> _Instructions for the task_:
Restate every line of the material that follows, word for word.

· · · · ·

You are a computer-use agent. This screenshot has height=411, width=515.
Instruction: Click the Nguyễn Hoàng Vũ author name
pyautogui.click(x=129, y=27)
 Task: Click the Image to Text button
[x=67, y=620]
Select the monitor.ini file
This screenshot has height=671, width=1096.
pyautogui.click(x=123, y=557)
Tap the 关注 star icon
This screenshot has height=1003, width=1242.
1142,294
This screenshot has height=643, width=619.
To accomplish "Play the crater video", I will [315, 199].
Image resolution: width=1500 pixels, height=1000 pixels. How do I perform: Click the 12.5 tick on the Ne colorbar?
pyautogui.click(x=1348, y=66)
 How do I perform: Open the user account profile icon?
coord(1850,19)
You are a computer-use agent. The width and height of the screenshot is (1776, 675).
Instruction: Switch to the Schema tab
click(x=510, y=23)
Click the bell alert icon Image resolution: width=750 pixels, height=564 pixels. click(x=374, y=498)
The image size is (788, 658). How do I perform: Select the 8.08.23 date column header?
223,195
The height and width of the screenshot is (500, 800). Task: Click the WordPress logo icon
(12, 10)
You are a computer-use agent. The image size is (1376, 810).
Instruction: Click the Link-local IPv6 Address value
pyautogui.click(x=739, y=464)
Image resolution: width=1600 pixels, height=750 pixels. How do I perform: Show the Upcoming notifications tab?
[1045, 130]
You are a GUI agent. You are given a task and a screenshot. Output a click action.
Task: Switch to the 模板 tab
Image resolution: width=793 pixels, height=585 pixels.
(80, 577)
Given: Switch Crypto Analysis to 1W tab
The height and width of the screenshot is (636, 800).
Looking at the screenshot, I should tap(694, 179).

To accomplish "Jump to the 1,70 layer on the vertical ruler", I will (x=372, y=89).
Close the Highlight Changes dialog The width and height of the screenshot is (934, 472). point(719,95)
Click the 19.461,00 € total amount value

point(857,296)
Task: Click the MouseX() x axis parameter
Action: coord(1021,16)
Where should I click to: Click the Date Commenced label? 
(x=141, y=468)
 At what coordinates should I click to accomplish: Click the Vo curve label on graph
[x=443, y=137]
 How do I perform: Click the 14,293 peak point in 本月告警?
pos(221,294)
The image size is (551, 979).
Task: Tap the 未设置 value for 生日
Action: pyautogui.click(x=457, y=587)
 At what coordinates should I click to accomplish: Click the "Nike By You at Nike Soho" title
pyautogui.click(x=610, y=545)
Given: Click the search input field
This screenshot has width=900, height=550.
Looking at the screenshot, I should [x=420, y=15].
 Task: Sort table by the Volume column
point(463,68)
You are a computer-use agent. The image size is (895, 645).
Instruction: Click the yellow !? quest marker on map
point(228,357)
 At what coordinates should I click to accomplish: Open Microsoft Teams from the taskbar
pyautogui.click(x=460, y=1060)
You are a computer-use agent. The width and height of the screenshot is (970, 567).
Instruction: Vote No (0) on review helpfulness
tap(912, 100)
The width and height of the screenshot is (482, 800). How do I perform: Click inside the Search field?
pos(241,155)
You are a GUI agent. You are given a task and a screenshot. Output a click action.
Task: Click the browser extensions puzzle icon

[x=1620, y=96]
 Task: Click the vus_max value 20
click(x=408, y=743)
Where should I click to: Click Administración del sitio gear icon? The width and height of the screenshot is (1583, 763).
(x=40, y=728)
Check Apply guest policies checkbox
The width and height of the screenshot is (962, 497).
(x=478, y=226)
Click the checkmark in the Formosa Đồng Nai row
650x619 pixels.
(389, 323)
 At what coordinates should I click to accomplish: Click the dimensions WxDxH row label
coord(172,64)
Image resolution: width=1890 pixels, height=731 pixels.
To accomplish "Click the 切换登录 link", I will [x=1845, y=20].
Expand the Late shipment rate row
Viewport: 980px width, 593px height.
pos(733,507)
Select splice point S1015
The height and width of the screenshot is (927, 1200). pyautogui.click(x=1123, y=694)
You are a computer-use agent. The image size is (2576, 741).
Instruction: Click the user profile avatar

· · · · ·

> _Answer box_:
You are a computer-use agent. This screenshot has height=411, width=515.
Instruction: Click the Nguyễn Hoàng Vũ author name
pyautogui.click(x=129, y=27)
 Task: Click the Image to Text button
[x=67, y=620]
Select the monitor.ini file
This screenshot has height=671, width=1096.
pyautogui.click(x=123, y=557)
Tap the 关注 star icon
This screenshot has height=1003, width=1242.
1142,294
This screenshot has height=643, width=619.
To accomplish "Play the crater video", I will [315, 199].
Image resolution: width=1500 pixels, height=1000 pixels. How do I perform: Click the 12.5 tick on the Ne colorbar?
pyautogui.click(x=1348, y=66)
 How do I perform: Open the user account profile icon?
coord(1850,19)
You are a computer-use agent. The width and height of the screenshot is (1776, 675).
Instruction: Switch to the Schema tab
click(x=510, y=23)
Click the bell alert icon Image resolution: width=750 pixels, height=564 pixels. click(x=374, y=498)
The image size is (788, 658). How do I perform: Select the 8.08.23 date column header?
223,195
The height and width of the screenshot is (500, 800). Task: Click the WordPress logo icon
(12, 10)
You are a computer-use agent. The image size is (1376, 810).
Instruction: Click the Link-local IPv6 Address value
pyautogui.click(x=739, y=464)
Image resolution: width=1600 pixels, height=750 pixels. How do I perform: Show the Upcoming notifications tab?
[1045, 130]
You are a GUI agent. You are given a task and a screenshot. Output a click action.
Task: Switch to the 模板 tab
Image resolution: width=793 pixels, height=585 pixels.
(80, 577)
Given: Switch Crypto Analysis to 1W tab
The height and width of the screenshot is (636, 800).
Looking at the screenshot, I should tap(694, 179).

To accomplish "Jump to the 1,70 layer on the vertical ruler", I will (x=372, y=89).
Close the Highlight Changes dialog The width and height of the screenshot is (934, 472). point(719,95)
Click the 19.461,00 € total amount value

point(857,296)
Task: Click the MouseX() x axis parameter
Action: coord(1021,16)
Where should I click to: Click the Date Commenced label? 
(x=141, y=468)
 At what coordinates should I click to accomplish: Click the Vo curve label on graph
[x=443, y=137]
 How do I perform: Click the 14,293 peak point in 本月告警?
pos(221,294)
The image size is (551, 979).
Task: Tap the 未设置 value for 生日
Action: pyautogui.click(x=457, y=587)
 At what coordinates should I click to accomplish: Click the "Nike By You at Nike Soho" title
pyautogui.click(x=610, y=545)
Given: Click the search input field
This screenshot has width=900, height=550.
Looking at the screenshot, I should [x=420, y=15].
 Task: Sort table by the Volume column
point(463,68)
You are a computer-use agent. The image size is (895, 645).
Instruction: Click the yellow !? quest marker on map
point(228,357)
 At what coordinates should I click to accomplish: Open Microsoft Teams from the taskbar
pyautogui.click(x=460, y=1060)
You are a computer-use agent. The width and height of the screenshot is (970, 567).
Instruction: Vote No (0) on review helpfulness
tap(912, 100)
The width and height of the screenshot is (482, 800). How do I perform: Click inside the Search field?
pos(241,155)
You are a GUI agent. You are given a task and a screenshot. Output a click action.
Task: Click the browser extensions puzzle icon

[x=1620, y=96]
 Task: Click the vus_max value 20
click(x=408, y=743)
Where should I click to: Click Administración del sitio gear icon? The width and height of the screenshot is (1583, 763).
(x=40, y=728)
Check Apply guest policies checkbox
The width and height of the screenshot is (962, 497).
(x=478, y=226)
Click the checkmark in the Formosa Đồng Nai row
650x619 pixels.
(389, 323)
 At what coordinates should I click to accomplish: Click the dimensions WxDxH row label
coord(172,64)
Image resolution: width=1890 pixels, height=731 pixels.
To accomplish "Click the 切换登录 link", I will [x=1845, y=20].
Expand the Late shipment rate row
Viewport: 980px width, 593px height.
pos(733,507)
Select splice point S1015
The height and width of the screenshot is (927, 1200). pyautogui.click(x=1123, y=694)
You are a computer-use agent. The image size is (2576, 741).
Instruction: Click the user profile avatar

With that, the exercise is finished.